Shaakir
Shaakir

Reputation: 484

Multidimensional associative array C#

Coming from PHP background I could do this in PHP:

$array[sales_details][uid] = 1;
$array[sales_details][name] = "Name Surname";
$array[sales_details][sales][France][Paris] = 50;
$array[sales_details][sales][France][Lyon] = 25;
$array[sales_details][sales][UK][London] = 75;
$array[sales_details][sales][German][Berlin] = 23;

How can I do this in C#? I tried looking into Dictionary. But even if I define the value key as object it will not accept the "sales" array.

var dict = new Dictionary<string, object>();
dict["uid"] = 1;
dict["sales"]["France"]["Paris"] = 50; //error kicks in here

Is this possible with C#?

Upvotes: 2

Views: 882

Answers (2)

ChoockY
ChoockY

Reputation: 94

When you want dynamic properties, try to use the ExpandoObject class like this:

dynamic salesDetails = new ExpandoObject();
salesDetails.Uid = 10;

salesDetails.Sales = new ExpandoObject();

salesDetails.Sales.France = new ExpandoObject();
salesDetails.Sales.France.Paris = 50;
salesDetails.Sales.France.Lyon = 25;

salesDetails.Sales.UK = new ExpandoObject();
salesDetails.Sales.UK.London = 75;

salesDetails.Sales.Germany = new ExpandoObject();
salesDetails.Sales.Germany.Berlin = 23;

dynamic london = salesDetails.Sales.UK.London;

It is important, that you have to initialize also the inner properties as ExpandoObject.

Upvotes: 0

Patrick Hofman
Patrick Hofman

Reputation: 156978

It seems to me you are trying to put a lot of information in an array, what actually has to be an object.

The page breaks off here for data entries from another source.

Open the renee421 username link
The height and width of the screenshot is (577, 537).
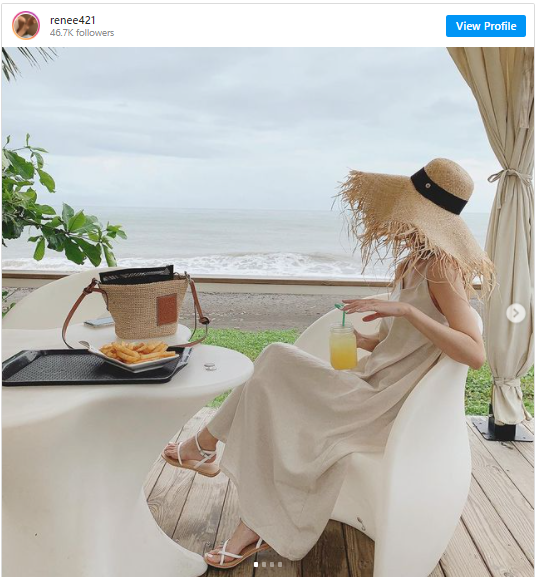click(73, 20)
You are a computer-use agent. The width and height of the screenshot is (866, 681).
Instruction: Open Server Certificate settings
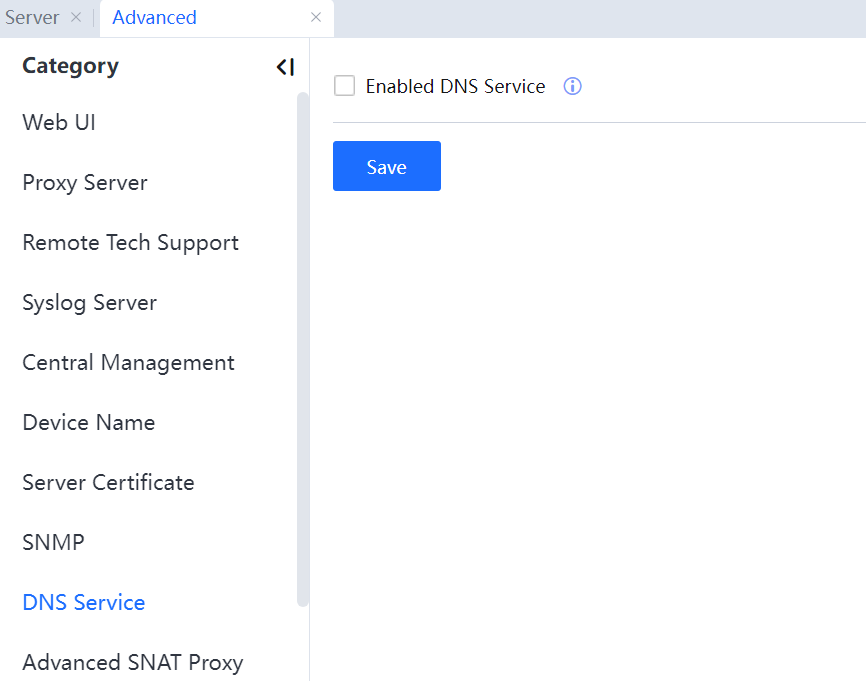[108, 482]
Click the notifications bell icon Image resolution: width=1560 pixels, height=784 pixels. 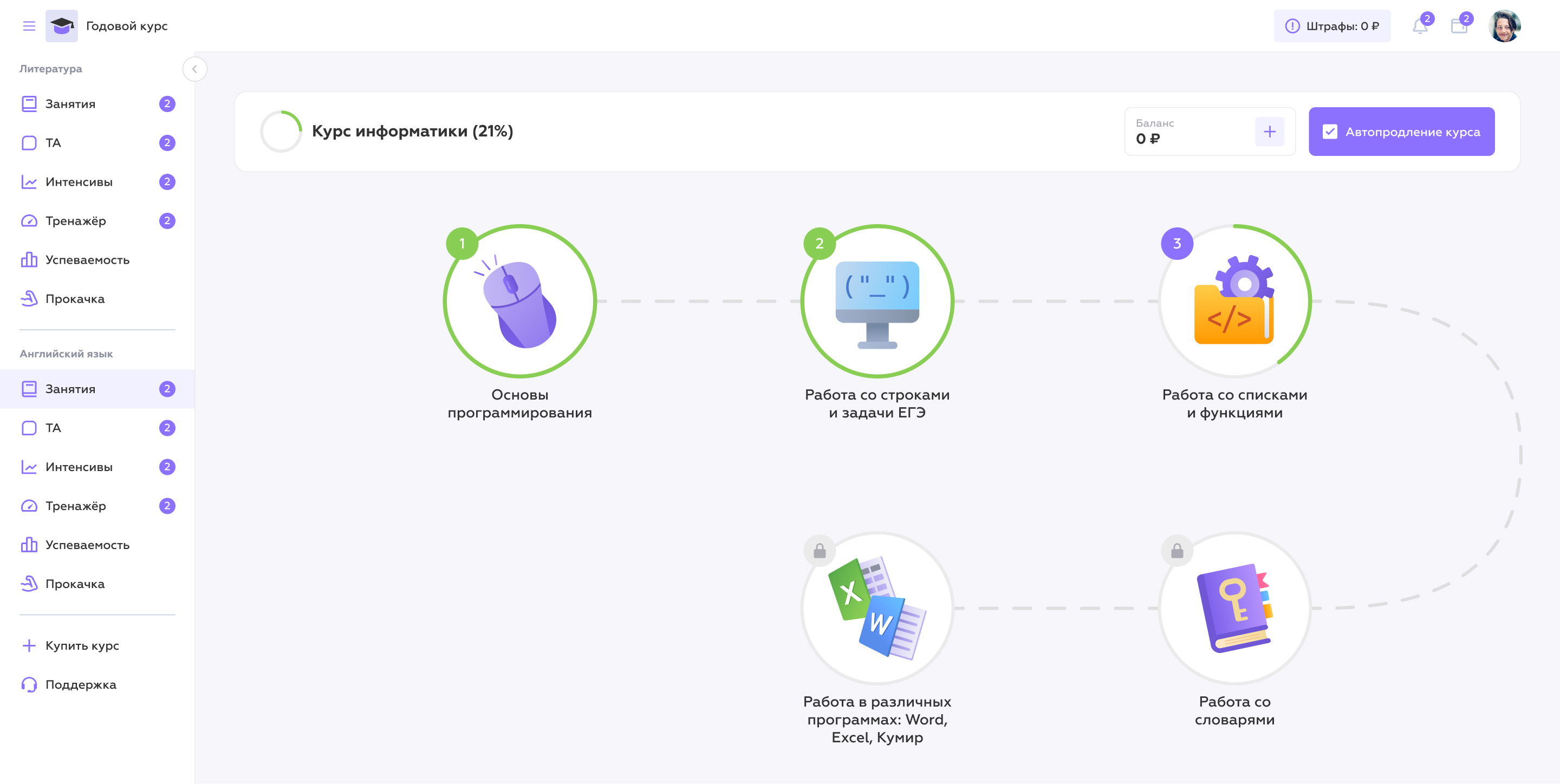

You can solve this with jagged arrays, but objects are way better.

Create a class like this:

public class SalesDetails
{
    public string Uid {get;set;}
    public string Name {get;set;}

    public List<SalesItem> SalesItems {get;set;} = new List<SalesItem>();
}

Then work out yourself SalesItem, City and all other objects you need.